If you haven’t tried lychee, the flavor is somewhere in the realm of a pear, a ripe citrus fruit, and rose water. It’s fantastic on its own or in combination with other tropical flavors. (Hello, tropical fruit salads!)
Scouring Local Grocery Stores and Beyond
Before you start testing recipes, you need to know where to get your hands on these beloved berries. Unfortunately, this is the tricky part.
If you live in a tropical area you may find fresh fruit at local supermarket during the lychee’s summertime harvest season. It’s also frequently found in Asian markets. With fresh fruit, you can quickly make homemade lychee liqueur, simple syrup, or lychee puree.
Outside of these times and areas, fresh lychee isn’t all that common. The good news is that canned lychee and lychee juice are becoming more readily available. For lychee syrup, you can check a well-stocked liquor store, and online sellers like Amazon often carry the canned fruit and boxed juice.
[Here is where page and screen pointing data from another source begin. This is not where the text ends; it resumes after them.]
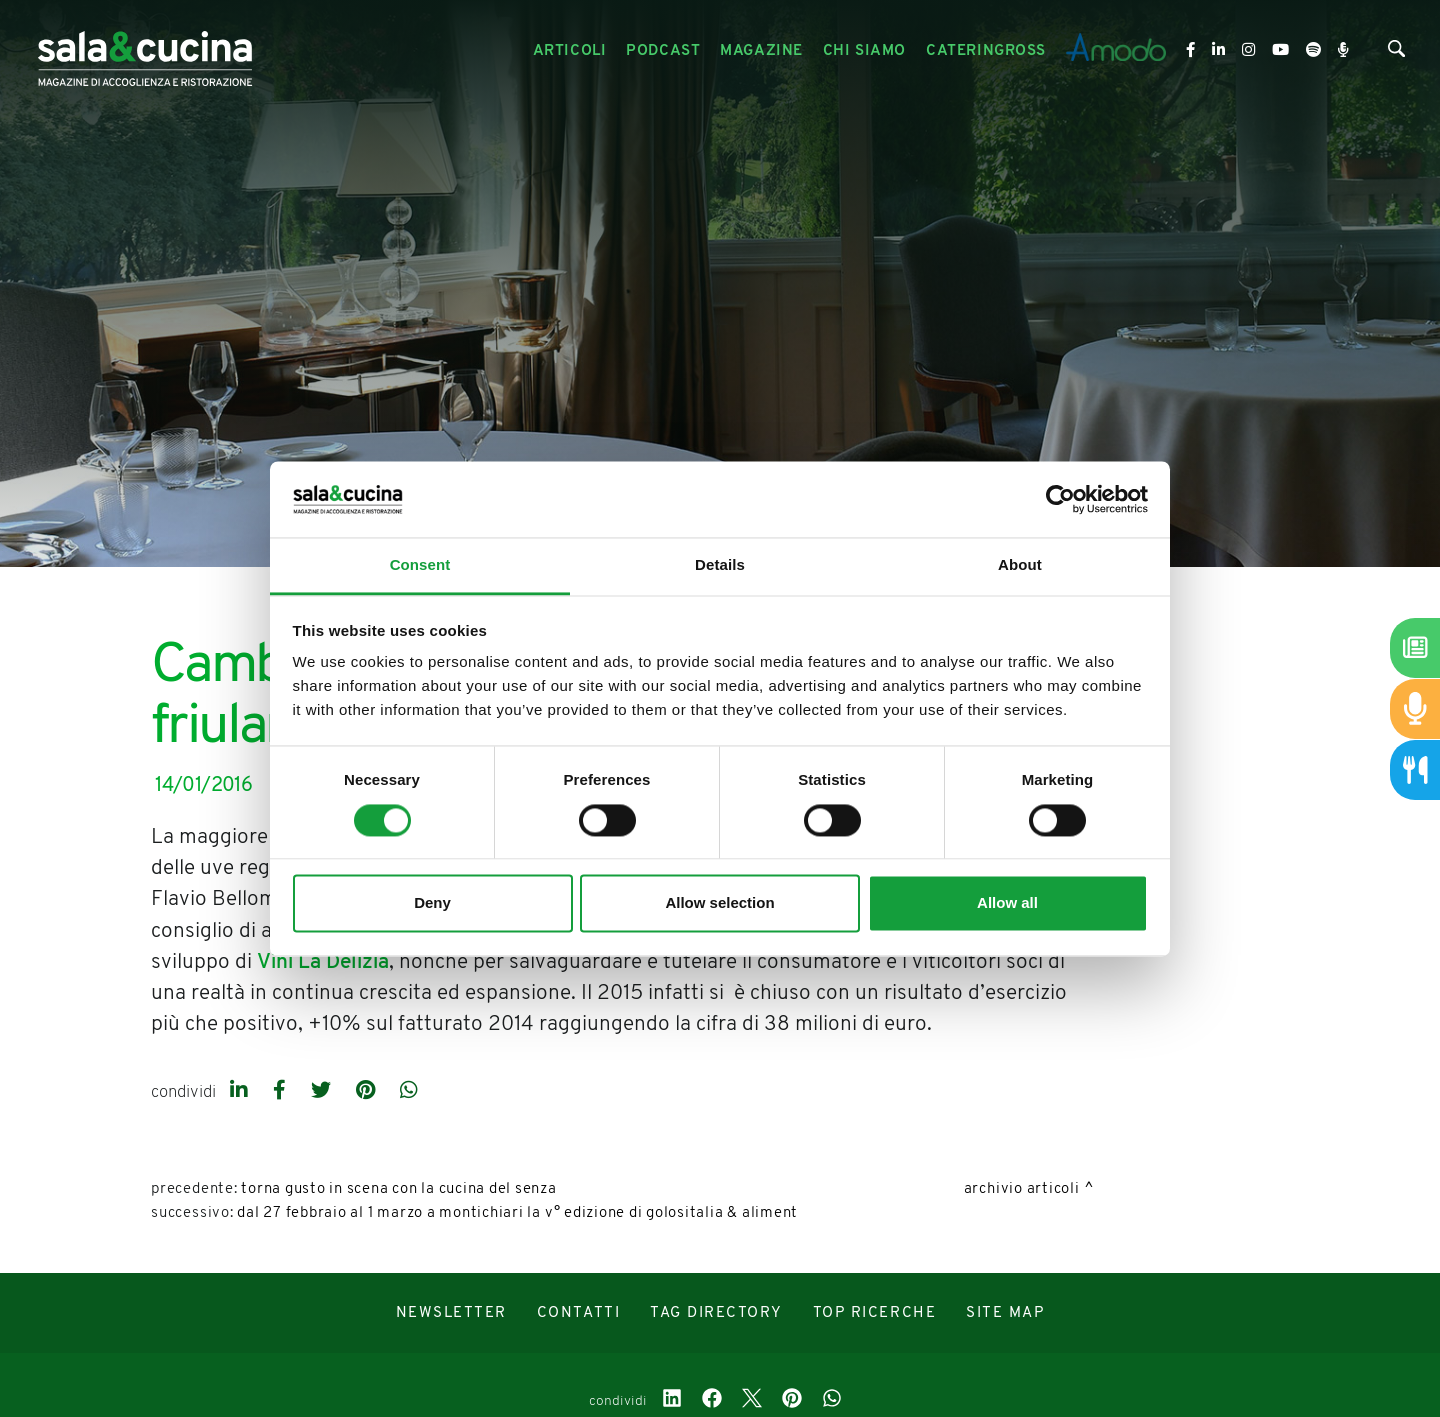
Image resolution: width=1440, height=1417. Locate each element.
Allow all (1007, 903)
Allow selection (719, 903)
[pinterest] (368, 1092)
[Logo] (145, 51)
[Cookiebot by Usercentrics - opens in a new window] (1060, 499)
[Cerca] (1396, 53)
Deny (432, 903)
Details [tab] (720, 565)
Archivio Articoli (1022, 1189)
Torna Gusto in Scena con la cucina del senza (398, 1189)
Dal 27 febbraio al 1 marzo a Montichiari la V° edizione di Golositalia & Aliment (517, 1213)
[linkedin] (241, 1092)
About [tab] (1020, 565)
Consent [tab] (420, 565)
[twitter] (323, 1092)
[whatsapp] (409, 1092)
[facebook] (282, 1092)
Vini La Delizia (323, 962)
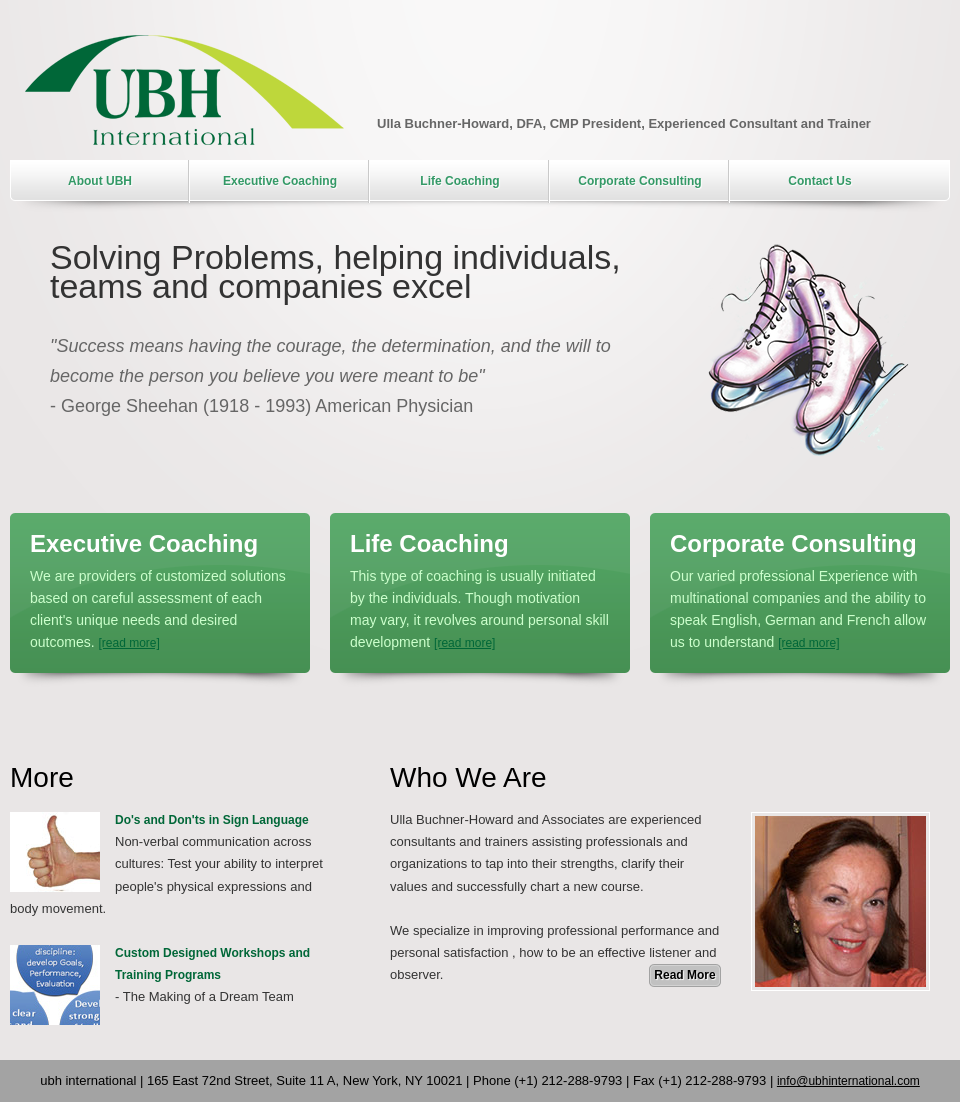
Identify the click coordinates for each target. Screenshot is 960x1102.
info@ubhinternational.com (848, 1081)
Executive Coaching (280, 181)
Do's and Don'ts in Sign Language (212, 820)
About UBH (100, 181)
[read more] (128, 643)
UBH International (184, 90)
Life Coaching (459, 181)
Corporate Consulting (639, 181)
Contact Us (819, 181)
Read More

Berries are best consumed immediately; however, you can keep them for up to a week in the fridge and six months in the freezer. (Fun fact: Eat it straight from the freezer for a sorbet-like treat!) Just remember it doesn’t take long for this exotic fruit to begin to ferment and lose its unique flavor, so keep martini glasses chilled for when you do land some lychees!
Simple Lychee Martini Recipe
Ready to mix up this spectacularly tropical twist on a classic martini? Here’s our favorite Saltsy Hour recipe and how-to video for a lychee martini. (For quick reference — and a dash of cuteness — be sure to download our free PDF instructions here.)
- 3 ounces vodka
- 2 ounces lychee juice or simple syrup
- A splash of dry vermouth
- 1-2 lychee for garnish (fresh lychee fruit or canned)
- Ice cubes
- Fill cocktail shaker half-way with ice
- Add vodka, lychee juice or simple syrup, and vermouth
- Shake, shake, shake!
- Strain into chilled martini glass or coupe glass
- Garnish with lychee(s)
Lychee martinis pair nicely with best friends, your “fancy” flip flops, and fresh caught red snapper. So, grab your girlfriends and enjoy — we’re certain this will become one of your go-to classic cocktails!